A pig just won the lottery. What do you call him?
Filthy rich.
A local farmer has trained his pigs to perform ballet.
I’m going to see their production of swine lake.
What do you call a pig who does karate?
A pork chop.
What does an obstinate piglet always say to his mama?
“Sow what?”
I entered my pig into a pig race but he pulled a ham string.
What’s a pig’s favorite color? Ma-hog-any.
What’s a pig’s favorite holiday? Ar-boar Day.
Why are pigs pink when they could be any pig-ment? Sow many reasons.
What do you call a cold, angry pig? A ham-brr-grr.
What happened to the pig who ate too fast? They got a ticket for running a Slop Sign.
What did Papa Pig shout at his kids in the car?
“Stop swining! We’re nearly there.”
What’s it called when a bunch of pigs compete in athletic games?
The Olympigs
What’s the number one complaint pig spouses have about one another? Too stub-boar-n.
One of the punny pig names for a pig that loves Shakespeare is Hamlet.
What do you get when you cross a pig and superman?
The Man of Squeal.
Did you hear about the pig that ran the Post Office?
He was the first Porkmaster General.
What do you call a pig that gets the test answer wrong? Mistaken bacon.
What do 99 percent of pigs ask for on their hamburgers? Piggles.
What did the pig say to his friend who had been cheated upon?
Please don't go bacon this relationship.
Did you hear about the piglets who wanted to do something special for Mother’s Day?
They threw a sowprize party.
Did you hear about the pig who opened a pawn shop?
He called it “Ham Hocks”

### What to do
a) What name do the pig jokes give for a pig that loves Shakespeare?
b) Add several more jokes to the pig jokes after the last one shown, in the same style.
None of the material has any bearing on what you are asked to do here.

### Information supplied

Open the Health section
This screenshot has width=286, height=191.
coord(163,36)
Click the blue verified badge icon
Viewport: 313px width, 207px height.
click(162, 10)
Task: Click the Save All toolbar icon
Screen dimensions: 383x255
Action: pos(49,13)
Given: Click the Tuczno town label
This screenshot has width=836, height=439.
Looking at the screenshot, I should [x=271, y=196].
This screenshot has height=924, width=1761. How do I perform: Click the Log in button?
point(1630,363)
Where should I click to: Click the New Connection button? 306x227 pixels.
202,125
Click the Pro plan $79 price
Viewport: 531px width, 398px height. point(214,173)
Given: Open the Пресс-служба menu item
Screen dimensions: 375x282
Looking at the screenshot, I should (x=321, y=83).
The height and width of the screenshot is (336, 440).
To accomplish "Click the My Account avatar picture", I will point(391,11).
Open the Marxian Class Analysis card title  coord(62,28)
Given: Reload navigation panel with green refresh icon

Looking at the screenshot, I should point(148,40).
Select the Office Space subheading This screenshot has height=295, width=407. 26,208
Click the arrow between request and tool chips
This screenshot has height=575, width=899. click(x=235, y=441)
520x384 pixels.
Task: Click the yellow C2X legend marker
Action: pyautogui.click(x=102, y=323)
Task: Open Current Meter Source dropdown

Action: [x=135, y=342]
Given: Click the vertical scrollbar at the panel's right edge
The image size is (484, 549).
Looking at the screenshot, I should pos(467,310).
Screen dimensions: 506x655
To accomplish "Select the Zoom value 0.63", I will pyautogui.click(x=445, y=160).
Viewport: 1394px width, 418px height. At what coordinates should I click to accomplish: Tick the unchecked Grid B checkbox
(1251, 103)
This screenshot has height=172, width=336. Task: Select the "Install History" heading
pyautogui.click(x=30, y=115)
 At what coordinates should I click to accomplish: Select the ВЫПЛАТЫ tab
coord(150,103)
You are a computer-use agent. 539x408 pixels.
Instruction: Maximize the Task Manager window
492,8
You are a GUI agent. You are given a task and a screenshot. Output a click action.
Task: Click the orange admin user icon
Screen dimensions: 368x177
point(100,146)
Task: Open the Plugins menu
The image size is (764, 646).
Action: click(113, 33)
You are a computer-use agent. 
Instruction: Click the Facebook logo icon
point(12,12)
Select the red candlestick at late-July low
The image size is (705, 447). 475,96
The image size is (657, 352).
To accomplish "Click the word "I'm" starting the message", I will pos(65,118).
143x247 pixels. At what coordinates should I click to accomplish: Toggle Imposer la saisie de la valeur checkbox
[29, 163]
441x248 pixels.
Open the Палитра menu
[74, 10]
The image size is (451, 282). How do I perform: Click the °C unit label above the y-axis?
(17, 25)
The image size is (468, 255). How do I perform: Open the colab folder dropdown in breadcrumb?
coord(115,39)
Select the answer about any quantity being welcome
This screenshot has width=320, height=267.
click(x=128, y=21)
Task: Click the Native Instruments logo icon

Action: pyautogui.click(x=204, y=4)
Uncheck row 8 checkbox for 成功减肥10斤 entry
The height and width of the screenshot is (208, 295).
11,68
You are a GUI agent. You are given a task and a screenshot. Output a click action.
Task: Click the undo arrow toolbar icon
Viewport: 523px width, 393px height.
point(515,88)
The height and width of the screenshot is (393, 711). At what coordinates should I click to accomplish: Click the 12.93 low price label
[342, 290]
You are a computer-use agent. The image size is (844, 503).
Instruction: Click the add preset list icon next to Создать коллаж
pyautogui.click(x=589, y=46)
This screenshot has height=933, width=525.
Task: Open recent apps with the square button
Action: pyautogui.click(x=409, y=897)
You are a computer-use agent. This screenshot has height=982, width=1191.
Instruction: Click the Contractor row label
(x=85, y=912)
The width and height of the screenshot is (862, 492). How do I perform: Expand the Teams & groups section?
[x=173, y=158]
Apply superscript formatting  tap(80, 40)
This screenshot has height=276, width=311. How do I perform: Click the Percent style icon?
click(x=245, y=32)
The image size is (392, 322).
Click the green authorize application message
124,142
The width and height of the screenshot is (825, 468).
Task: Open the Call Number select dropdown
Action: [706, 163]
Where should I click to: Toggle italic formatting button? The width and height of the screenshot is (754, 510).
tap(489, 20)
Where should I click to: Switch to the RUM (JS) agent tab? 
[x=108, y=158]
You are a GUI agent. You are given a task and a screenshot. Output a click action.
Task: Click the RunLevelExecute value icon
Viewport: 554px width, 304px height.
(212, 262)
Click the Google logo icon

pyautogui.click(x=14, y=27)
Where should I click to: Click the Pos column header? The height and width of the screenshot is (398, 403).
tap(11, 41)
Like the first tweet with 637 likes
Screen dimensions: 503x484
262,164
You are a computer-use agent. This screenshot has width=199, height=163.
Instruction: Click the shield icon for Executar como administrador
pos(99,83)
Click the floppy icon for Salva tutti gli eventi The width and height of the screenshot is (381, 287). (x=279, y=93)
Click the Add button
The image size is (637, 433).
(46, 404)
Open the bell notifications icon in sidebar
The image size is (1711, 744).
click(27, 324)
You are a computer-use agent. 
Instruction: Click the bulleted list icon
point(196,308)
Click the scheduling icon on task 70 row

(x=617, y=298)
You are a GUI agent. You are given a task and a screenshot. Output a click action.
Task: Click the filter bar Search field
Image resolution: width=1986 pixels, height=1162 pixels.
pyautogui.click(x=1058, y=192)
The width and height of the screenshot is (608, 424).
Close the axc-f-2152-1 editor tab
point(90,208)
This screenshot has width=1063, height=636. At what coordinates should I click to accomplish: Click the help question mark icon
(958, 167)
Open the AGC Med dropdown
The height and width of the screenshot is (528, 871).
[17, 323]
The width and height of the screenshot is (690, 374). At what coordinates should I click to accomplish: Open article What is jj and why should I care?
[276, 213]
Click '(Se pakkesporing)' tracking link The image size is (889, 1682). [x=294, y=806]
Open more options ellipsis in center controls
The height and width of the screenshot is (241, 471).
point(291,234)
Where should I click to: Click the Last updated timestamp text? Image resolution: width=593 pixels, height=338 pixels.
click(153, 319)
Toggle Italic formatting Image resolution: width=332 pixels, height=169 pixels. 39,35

### Answers given
a) Hamlet.

b)
What do you call it when a beautiful woman tries to trick you into giving her a pig?
A bae con.
Why did the piglet yell at his sibling at the dinner table?
She was hogging all the food!
When pigs work together, it’s known as collab-boar-ation.
What did the pig exclaim when the wolf grabbed its tail?
“That’s the end of me!”
What do you give a sick pig?
Oinkment.
Walking through the farm and a group of pigs jumped out of a tree at me. It was a hambush.
What’s the one book all piglets read in grade school? A Series of Un-porcine-ite Events.
Walking through the farm and a group of pigs jumped out of a tree on me.
It was a hambush.
How does a 20-something pig hit on someone?
They invite them over to Netflix and swill.
Why should you never rob a bank with a pig?
They always squeal.
Why was the piglet whining.
He was boared out of his brains.
What’s the super-confusing way that pigs say I love you? “I a-boar-you.”
When a pig takes out a loan, he becomes a boar-ower.
What do you call a Spanish pig?
Porque.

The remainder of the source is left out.